Apple stores in Australia will fix products under warranty purchased in the past two years, but a circulated email told staff not to discuss the warranty with customers, according to a report. Australian Consumer Law suggests that certain expensive items can be returned or fixed for up to 24 months. Apple’s new 24-month warranty policy currently applies to iPhones, iPads, and other iOS devices. However, it’s been reported that customers who didn’t know their rights under Australian Consumer Law and didn’t purchase AppleCare have often had to pay for fixing or replacing products. Apple has been fined twice in Italy for similar issues with warranty violations and Italian law; a Belgian consumer group has also filed a complaint based on the same issues. [via The Sydney Morning Herald]

Jobs films: Kutcher pic delayed, Funny or Die makes movie

The Steve Jobs biopic starring Ashton Kutcher — “Jobs,” formerly titled “jOBS,”— has been delayed, with no new release date determined as of yet. “Jobs” debuted at the Sundance Film Festival in late January, and was originally slated to hit theaters April 19.

Meanwhile, comedy website Funny or Die announced its own Steve Jobs movie, “iSteve,” will be released online April 15, before “Jobs.” A report describes “iSteve” as “a biopic poking fun at biopics. Starring Justin Long as Steve Jobs, the “very silly” movie is 60 to 75 minutes long. That leaves Aaron Sorkin’s Jobs movie, based on Walter Isaacson’s officially authorized biography and said to consist of three scenes, likely to arrive third. [via The Hollywood Reporter, The New York Times]
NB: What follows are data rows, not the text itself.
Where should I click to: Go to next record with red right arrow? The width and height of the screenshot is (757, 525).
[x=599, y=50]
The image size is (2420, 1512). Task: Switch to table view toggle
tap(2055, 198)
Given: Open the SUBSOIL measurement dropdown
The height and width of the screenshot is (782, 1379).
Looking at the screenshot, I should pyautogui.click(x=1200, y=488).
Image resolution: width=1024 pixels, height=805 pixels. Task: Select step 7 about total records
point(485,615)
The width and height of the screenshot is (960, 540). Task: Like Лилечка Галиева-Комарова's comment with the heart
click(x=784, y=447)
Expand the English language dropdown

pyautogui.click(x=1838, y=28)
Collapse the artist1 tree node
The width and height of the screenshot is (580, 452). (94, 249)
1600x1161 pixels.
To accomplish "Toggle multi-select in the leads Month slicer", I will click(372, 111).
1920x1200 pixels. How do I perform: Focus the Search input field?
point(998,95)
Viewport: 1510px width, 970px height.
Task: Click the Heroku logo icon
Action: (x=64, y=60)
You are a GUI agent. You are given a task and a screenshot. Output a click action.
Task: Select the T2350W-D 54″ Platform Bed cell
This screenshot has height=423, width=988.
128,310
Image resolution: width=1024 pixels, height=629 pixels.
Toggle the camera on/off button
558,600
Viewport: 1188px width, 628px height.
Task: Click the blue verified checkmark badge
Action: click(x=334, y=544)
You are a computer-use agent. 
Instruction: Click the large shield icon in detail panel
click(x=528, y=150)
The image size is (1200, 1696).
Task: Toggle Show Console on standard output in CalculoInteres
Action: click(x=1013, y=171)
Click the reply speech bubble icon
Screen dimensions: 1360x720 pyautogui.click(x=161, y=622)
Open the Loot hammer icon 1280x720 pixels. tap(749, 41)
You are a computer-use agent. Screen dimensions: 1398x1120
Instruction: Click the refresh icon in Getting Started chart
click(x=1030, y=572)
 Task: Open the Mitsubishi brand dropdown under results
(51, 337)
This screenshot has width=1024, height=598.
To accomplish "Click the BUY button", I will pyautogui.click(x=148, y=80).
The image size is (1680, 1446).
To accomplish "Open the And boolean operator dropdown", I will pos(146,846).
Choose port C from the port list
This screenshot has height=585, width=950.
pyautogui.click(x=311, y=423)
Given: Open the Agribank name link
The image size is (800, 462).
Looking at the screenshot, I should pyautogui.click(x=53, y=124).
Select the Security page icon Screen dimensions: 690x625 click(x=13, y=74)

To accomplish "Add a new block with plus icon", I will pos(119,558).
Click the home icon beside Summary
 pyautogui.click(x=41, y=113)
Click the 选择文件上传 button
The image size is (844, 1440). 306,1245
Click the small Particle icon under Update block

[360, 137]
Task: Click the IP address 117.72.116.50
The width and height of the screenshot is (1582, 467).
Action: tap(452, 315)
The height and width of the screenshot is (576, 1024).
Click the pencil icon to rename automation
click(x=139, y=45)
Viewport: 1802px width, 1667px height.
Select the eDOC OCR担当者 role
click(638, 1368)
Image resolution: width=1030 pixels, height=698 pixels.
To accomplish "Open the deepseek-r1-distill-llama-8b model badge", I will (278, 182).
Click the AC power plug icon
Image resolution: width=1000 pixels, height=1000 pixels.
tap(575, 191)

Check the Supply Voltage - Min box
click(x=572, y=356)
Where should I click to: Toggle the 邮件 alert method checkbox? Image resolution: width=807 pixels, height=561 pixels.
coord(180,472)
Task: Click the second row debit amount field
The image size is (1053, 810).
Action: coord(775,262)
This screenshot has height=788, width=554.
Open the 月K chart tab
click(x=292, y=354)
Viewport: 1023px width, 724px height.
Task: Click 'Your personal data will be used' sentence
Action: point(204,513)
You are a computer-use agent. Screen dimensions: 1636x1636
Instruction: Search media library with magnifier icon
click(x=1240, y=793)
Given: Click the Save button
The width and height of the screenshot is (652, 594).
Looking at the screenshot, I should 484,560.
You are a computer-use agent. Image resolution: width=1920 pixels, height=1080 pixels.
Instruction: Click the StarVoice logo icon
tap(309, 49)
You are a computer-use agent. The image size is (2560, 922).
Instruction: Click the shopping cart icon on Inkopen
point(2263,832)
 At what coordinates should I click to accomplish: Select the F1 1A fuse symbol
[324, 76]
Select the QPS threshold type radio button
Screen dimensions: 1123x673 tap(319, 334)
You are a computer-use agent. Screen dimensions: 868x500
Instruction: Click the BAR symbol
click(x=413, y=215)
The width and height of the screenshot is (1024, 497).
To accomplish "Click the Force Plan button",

Apple unveils new ‘Why iPhone’ webpage

Apple has created a new page on its site extolling the benefits of owning an iPhone, a somewhat surprising move for the company. Following Samsung’s unveiling of its new Galaxy S 4 smartphone, the new page popped up on Apple’s site, starting with the text, “There’s iPhone. And then there’s everything else.” The page touts the virtues of the device’s aluminum design, Retina display, battery life, A6 chip, LTE, iSight camera, and Siri, in addition to Apple’s iTunes, App Store, iOS 6, iCloud, and technical support. Apple’s introduction of this new page follows comparatively brief recent comments from Apple marketing chief Phil Schiller about the advantages iPhones have over Android phones, and suggests that Apple is now facing stronger competitive pressure than before.

THX sues Apple over speaker technology

THX has sued Apple alleging an infringement of speaker technology in iPhones, iPads and iMacs, according to a report. A complaint filed by THX refers to a 2008 patent for a narrow profile speaker unit that can attach to computers or flat screen TVs and output sound through a slot with a narrow dimension. The lawsuit maintains Apple products containing the speaker units infringe the patent and cause THX “monetary damage and irreparable harm.” THX seeks a court order to stop the infringement, and a royalty or damages to compensate for lost profit. [via Bloomberg]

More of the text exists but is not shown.